*Description of the task:*
Please set down every entry from the listing below, word for word.

○ ○ ○ ○ ○

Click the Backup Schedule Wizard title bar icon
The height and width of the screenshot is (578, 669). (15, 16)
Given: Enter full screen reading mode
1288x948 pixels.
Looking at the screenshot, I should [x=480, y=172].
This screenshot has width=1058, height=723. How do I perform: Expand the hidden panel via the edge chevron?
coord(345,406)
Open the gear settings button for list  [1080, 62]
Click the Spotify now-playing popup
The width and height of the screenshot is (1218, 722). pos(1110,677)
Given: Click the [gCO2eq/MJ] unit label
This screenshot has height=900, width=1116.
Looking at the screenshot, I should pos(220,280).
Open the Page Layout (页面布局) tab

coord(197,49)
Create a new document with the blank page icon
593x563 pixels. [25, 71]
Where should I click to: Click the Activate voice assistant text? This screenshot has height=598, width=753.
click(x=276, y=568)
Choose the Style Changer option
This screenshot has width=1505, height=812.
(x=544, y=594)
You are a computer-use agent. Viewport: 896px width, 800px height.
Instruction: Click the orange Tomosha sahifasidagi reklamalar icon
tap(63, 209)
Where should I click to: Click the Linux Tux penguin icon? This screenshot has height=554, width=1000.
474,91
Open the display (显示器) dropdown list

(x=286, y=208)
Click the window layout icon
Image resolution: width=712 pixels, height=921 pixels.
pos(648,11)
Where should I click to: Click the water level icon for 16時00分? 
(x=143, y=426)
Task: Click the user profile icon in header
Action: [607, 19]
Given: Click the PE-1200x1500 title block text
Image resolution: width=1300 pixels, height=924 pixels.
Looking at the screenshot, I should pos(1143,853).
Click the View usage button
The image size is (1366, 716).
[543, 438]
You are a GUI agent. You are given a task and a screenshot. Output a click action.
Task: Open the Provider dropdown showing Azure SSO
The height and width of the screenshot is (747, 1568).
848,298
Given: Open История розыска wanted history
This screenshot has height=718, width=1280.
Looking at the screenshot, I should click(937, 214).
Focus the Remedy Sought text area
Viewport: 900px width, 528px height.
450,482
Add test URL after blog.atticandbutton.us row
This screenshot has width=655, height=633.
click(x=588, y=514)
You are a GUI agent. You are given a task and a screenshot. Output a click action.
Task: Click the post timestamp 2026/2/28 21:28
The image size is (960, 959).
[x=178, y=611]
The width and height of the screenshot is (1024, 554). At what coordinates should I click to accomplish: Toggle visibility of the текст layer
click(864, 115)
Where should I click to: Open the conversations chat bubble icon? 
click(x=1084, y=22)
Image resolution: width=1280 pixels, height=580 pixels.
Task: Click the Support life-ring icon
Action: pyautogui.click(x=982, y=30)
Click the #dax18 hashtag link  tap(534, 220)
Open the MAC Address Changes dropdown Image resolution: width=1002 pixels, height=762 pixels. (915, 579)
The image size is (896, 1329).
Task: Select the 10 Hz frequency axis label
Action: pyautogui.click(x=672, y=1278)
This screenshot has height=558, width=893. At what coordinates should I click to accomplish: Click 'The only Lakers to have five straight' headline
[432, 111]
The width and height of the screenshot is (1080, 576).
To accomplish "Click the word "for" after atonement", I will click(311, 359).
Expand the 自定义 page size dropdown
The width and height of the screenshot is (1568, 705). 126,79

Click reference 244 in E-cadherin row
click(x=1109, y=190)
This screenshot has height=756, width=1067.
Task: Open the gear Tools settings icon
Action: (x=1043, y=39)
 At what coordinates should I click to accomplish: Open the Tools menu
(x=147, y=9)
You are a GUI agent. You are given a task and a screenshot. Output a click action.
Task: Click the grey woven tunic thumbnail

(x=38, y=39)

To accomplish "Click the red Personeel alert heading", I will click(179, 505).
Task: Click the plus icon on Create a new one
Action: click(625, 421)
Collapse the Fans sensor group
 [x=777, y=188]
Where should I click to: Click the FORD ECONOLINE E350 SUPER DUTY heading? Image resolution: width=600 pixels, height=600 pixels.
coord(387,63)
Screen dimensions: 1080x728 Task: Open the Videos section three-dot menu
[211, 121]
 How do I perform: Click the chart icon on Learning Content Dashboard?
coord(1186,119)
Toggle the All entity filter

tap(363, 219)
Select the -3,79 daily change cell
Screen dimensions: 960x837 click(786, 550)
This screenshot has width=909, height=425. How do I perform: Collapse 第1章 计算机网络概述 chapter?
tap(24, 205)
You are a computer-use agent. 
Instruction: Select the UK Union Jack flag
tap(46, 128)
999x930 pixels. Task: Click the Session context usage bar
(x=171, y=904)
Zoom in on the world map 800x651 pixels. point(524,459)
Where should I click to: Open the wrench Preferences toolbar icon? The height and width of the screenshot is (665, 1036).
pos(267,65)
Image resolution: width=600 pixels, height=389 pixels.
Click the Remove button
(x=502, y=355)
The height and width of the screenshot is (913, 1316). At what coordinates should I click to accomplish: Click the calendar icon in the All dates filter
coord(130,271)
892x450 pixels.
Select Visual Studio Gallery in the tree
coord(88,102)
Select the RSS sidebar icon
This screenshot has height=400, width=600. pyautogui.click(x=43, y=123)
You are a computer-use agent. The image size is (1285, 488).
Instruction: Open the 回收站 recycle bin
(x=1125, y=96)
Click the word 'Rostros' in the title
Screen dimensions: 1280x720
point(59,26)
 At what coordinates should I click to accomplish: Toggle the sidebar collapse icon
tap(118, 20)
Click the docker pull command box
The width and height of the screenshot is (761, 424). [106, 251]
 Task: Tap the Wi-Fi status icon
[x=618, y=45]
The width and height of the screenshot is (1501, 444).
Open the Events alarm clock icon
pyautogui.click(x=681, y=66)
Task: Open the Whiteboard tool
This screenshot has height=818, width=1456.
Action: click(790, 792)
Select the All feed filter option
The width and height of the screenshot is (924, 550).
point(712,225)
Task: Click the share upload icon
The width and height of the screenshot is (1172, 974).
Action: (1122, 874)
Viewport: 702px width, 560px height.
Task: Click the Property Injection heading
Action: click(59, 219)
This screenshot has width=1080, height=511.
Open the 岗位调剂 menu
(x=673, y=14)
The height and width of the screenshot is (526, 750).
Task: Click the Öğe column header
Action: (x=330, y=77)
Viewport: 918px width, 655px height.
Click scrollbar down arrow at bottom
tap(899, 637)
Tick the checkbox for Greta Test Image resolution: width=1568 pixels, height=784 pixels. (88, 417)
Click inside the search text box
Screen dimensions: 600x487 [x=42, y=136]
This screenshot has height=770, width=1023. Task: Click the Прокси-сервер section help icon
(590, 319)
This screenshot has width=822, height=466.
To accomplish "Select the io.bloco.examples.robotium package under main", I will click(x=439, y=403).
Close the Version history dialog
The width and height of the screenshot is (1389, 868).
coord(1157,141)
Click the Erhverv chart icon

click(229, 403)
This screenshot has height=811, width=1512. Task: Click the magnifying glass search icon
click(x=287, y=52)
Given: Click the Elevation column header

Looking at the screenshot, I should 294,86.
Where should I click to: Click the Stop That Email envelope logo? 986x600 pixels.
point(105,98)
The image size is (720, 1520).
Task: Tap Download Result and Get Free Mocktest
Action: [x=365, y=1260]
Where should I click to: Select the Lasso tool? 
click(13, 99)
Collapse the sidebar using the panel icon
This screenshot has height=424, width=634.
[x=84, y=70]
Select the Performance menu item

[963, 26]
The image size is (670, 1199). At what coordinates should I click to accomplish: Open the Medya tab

○ ○ ○ ○ ○

*Problem solution:*
Click the Backup Schedule Wizard title bar icon
The height and width of the screenshot is (578, 669). (15, 16)
Given: Enter full screen reading mode
1288x948 pixels.
Looking at the screenshot, I should [x=480, y=172].
This screenshot has width=1058, height=723. How do I perform: Expand the hidden panel via the edge chevron?
coord(345,406)
Open the gear settings button for list  [1080, 62]
Click the Spotify now-playing popup
The width and height of the screenshot is (1218, 722). pos(1110,677)
Given: Click the [gCO2eq/MJ] unit label
This screenshot has height=900, width=1116.
Looking at the screenshot, I should pos(220,280).
Open the Page Layout (页面布局) tab

coord(197,49)
Create a new document with the blank page icon
593x563 pixels. [25, 71]
Where should I click to: Click the Activate voice assistant text? This screenshot has height=598, width=753.
click(x=276, y=568)
Choose the Style Changer option
This screenshot has width=1505, height=812.
(x=544, y=594)
You are a computer-use agent. Viewport: 896px width, 800px height.
Instruction: Click the orange Tomosha sahifasidagi reklamalar icon
tap(63, 209)
Where should I click to: Click the Linux Tux penguin icon? This screenshot has height=554, width=1000.
474,91
Open the display (显示器) dropdown list

(x=286, y=208)
Click the window layout icon
Image resolution: width=712 pixels, height=921 pixels.
pos(648,11)
Where should I click to: Click the water level icon for 16時00分? 
(x=143, y=426)
Task: Click the user profile icon in header
Action: [607, 19]
Given: Click the PE-1200x1500 title block text
Image resolution: width=1300 pixels, height=924 pixels.
Looking at the screenshot, I should pos(1143,853).
Click the View usage button
The image size is (1366, 716).
[543, 438]
You are a GUI agent. You are given a task and a screenshot. Output a click action.
Task: Open the Provider dropdown showing Azure SSO
The height and width of the screenshot is (747, 1568).
848,298
Given: Open История розыска wanted history
This screenshot has height=718, width=1280.
Looking at the screenshot, I should click(937, 214).
Focus the Remedy Sought text area
Viewport: 900px width, 528px height.
450,482
Add test URL after blog.atticandbutton.us row
This screenshot has width=655, height=633.
click(x=588, y=514)
You are a GUI agent. You are given a task and a screenshot. Output a click action.
Task: Click the post timestamp 2026/2/28 21:28
The image size is (960, 959).
[x=178, y=611]
The width and height of the screenshot is (1024, 554). At what coordinates should I click to accomplish: Toggle visibility of the текст layer
click(864, 115)
Where should I click to: Open the conversations chat bubble icon? 
click(x=1084, y=22)
Image resolution: width=1280 pixels, height=580 pixels.
Task: Click the Support life-ring icon
Action: pyautogui.click(x=982, y=30)
Click the #dax18 hashtag link  tap(534, 220)
Open the MAC Address Changes dropdown Image resolution: width=1002 pixels, height=762 pixels. (915, 579)
The image size is (896, 1329).
Task: Select the 10 Hz frequency axis label
Action: pyautogui.click(x=672, y=1278)
This screenshot has height=558, width=893. At what coordinates should I click to accomplish: Click 'The only Lakers to have five straight' headline
[432, 111]
The width and height of the screenshot is (1080, 576).
To accomplish "Click the word "for" after atonement", I will click(311, 359).
Expand the 自定义 page size dropdown
The width and height of the screenshot is (1568, 705). 126,79

Click reference 244 in E-cadherin row
click(x=1109, y=190)
This screenshot has height=756, width=1067.
Task: Open the gear Tools settings icon
Action: (x=1043, y=39)
 At what coordinates should I click to accomplish: Open the Tools menu
(x=147, y=9)
You are a GUI agent. You are given a task and a screenshot. Output a click action.
Task: Click the grey woven tunic thumbnail

(x=38, y=39)

To accomplish "Click the red Personeel alert heading", I will click(179, 505).
Task: Click the plus icon on Create a new one
Action: click(625, 421)
Collapse the Fans sensor group
 [x=777, y=188]
Where should I click to: Click the FORD ECONOLINE E350 SUPER DUTY heading? Image resolution: width=600 pixels, height=600 pixels.
coord(387,63)
Screen dimensions: 1080x728 Task: Open the Videos section three-dot menu
[211, 121]
 How do I perform: Click the chart icon on Learning Content Dashboard?
coord(1186,119)
Toggle the All entity filter

tap(363, 219)
Select the -3,79 daily change cell
Screen dimensions: 960x837 click(786, 550)
This screenshot has width=909, height=425. How do I perform: Collapse 第1章 计算机网络概述 chapter?
tap(24, 205)
You are a computer-use agent. 
Instruction: Select the UK Union Jack flag
tap(46, 128)
999x930 pixels. Task: Click the Session context usage bar
(x=171, y=904)
Zoom in on the world map 800x651 pixels. point(524,459)
Where should I click to: Open the wrench Preferences toolbar icon? The height and width of the screenshot is (665, 1036).
pos(267,65)
Image resolution: width=600 pixels, height=389 pixels.
Click the Remove button
(x=502, y=355)
The height and width of the screenshot is (913, 1316). At what coordinates should I click to accomplish: Click the calendar icon in the All dates filter
coord(130,271)
892x450 pixels.
Select Visual Studio Gallery in the tree
coord(88,102)
Select the RSS sidebar icon
This screenshot has height=400, width=600. pyautogui.click(x=43, y=123)
You are a computer-use agent. The image size is (1285, 488).
Instruction: Open the 回收站 recycle bin
(x=1125, y=96)
Click the word 'Rostros' in the title
Screen dimensions: 1280x720
point(59,26)
 At what coordinates should I click to accomplish: Toggle the sidebar collapse icon
tap(118, 20)
Click the docker pull command box
The width and height of the screenshot is (761, 424). [106, 251]
 Task: Tap the Wi-Fi status icon
[x=618, y=45]
The width and height of the screenshot is (1501, 444).
Open the Events alarm clock icon
pyautogui.click(x=681, y=66)
Task: Open the Whiteboard tool
This screenshot has height=818, width=1456.
Action: click(790, 792)
Select the All feed filter option
The width and height of the screenshot is (924, 550).
point(712,225)
Task: Click the share upload icon
The width and height of the screenshot is (1172, 974).
Action: (1122, 874)
Viewport: 702px width, 560px height.
Task: Click the Property Injection heading
Action: click(59, 219)
This screenshot has width=1080, height=511.
Open the 岗位调剂 menu
(x=673, y=14)
The height and width of the screenshot is (526, 750).
Task: Click the Öğe column header
Action: (x=330, y=77)
Viewport: 918px width, 655px height.
Click scrollbar down arrow at bottom
tap(899, 637)
Tick the checkbox for Greta Test Image resolution: width=1568 pixels, height=784 pixels. (88, 417)
Click inside the search text box
Screen dimensions: 600x487 [x=42, y=136]
This screenshot has height=770, width=1023. Task: Click the Прокси-сервер section help icon
(590, 319)
This screenshot has width=822, height=466.
To accomplish "Select the io.bloco.examples.robotium package under main", I will click(x=439, y=403).
Close the Version history dialog
The width and height of the screenshot is (1389, 868).
coord(1157,141)
Click the Erhverv chart icon

click(229, 403)
This screenshot has height=811, width=1512. Task: Click the magnifying glass search icon
click(x=287, y=52)
Given: Click the Elevation column header

Looking at the screenshot, I should 294,86.
Where should I click to: Click the Stop That Email envelope logo? 986x600 pixels.
point(105,98)
The image size is (720, 1520).
Task: Tap Download Result and Get Free Mocktest
Action: [x=365, y=1260]
Where should I click to: Select the Lasso tool? 
click(13, 99)
Collapse the sidebar using the panel icon
This screenshot has height=424, width=634.
[x=84, y=70]
Select the Performance menu item

[963, 26]
The image size is (670, 1199). At what coordinates should I click to accomplish: Open the Medya tab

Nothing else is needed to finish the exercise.